[Collected data]
========================================================================

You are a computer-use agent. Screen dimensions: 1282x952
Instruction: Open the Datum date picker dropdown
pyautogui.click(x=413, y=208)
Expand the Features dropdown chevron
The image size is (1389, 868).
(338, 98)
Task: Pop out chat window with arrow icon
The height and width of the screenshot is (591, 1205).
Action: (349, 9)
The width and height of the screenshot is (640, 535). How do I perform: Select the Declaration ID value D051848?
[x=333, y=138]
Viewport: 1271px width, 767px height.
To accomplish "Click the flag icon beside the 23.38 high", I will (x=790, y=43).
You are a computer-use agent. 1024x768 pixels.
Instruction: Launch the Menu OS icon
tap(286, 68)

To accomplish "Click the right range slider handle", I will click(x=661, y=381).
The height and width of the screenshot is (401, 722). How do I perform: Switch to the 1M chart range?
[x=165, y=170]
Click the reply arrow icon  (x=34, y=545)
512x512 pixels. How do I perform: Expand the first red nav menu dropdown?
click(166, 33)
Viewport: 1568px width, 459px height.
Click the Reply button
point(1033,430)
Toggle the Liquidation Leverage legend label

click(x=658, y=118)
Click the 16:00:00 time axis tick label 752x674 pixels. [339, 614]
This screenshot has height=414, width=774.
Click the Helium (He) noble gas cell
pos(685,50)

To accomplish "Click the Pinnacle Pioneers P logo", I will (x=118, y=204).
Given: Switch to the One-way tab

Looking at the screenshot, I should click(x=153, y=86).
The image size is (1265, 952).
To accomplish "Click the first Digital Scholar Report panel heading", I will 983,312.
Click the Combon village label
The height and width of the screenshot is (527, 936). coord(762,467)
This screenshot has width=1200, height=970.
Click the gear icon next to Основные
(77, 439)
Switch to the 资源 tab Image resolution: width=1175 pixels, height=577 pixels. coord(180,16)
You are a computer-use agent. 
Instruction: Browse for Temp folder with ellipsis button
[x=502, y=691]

========================================================================

**TASK ITEM**
Each line of the data must be set down again as it is.

**TASK OUTPUT**
You are a computer-use agent. Screen dimensions: 1282x952
Instruction: Open the Datum date picker dropdown
pyautogui.click(x=413, y=208)
Expand the Features dropdown chevron
The image size is (1389, 868).
(338, 98)
Task: Pop out chat window with arrow icon
The height and width of the screenshot is (591, 1205).
Action: (349, 9)
The width and height of the screenshot is (640, 535). How do I perform: Select the Declaration ID value D051848?
[x=333, y=138]
Viewport: 1271px width, 767px height.
To accomplish "Click the flag icon beside the 23.38 high", I will (x=790, y=43).
You are a computer-use agent. 1024x768 pixels.
Instruction: Launch the Menu OS icon
tap(286, 68)

To accomplish "Click the right range slider handle", I will click(x=661, y=381).
The height and width of the screenshot is (401, 722). How do I perform: Switch to the 1M chart range?
[x=165, y=170]
Click the reply arrow icon  (x=34, y=545)
512x512 pixels. How do I perform: Expand the first red nav menu dropdown?
click(166, 33)
Viewport: 1568px width, 459px height.
Click the Reply button
point(1033,430)
Toggle the Liquidation Leverage legend label

click(x=658, y=118)
Click the 16:00:00 time axis tick label 752x674 pixels. [339, 614]
This screenshot has height=414, width=774.
Click the Helium (He) noble gas cell
pos(685,50)

To accomplish "Click the Pinnacle Pioneers P logo", I will (x=118, y=204).
Given: Switch to the One-way tab

Looking at the screenshot, I should click(x=153, y=86).
The image size is (1265, 952).
To accomplish "Click the first Digital Scholar Report panel heading", I will 983,312.
Click the Combon village label
The height and width of the screenshot is (527, 936). coord(762,467)
This screenshot has width=1200, height=970.
Click the gear icon next to Основные
(77, 439)
Switch to the 资源 tab Image resolution: width=1175 pixels, height=577 pixels. coord(180,16)
You are a computer-use agent. 
Instruction: Browse for Temp folder with ellipsis button
[x=502, y=691]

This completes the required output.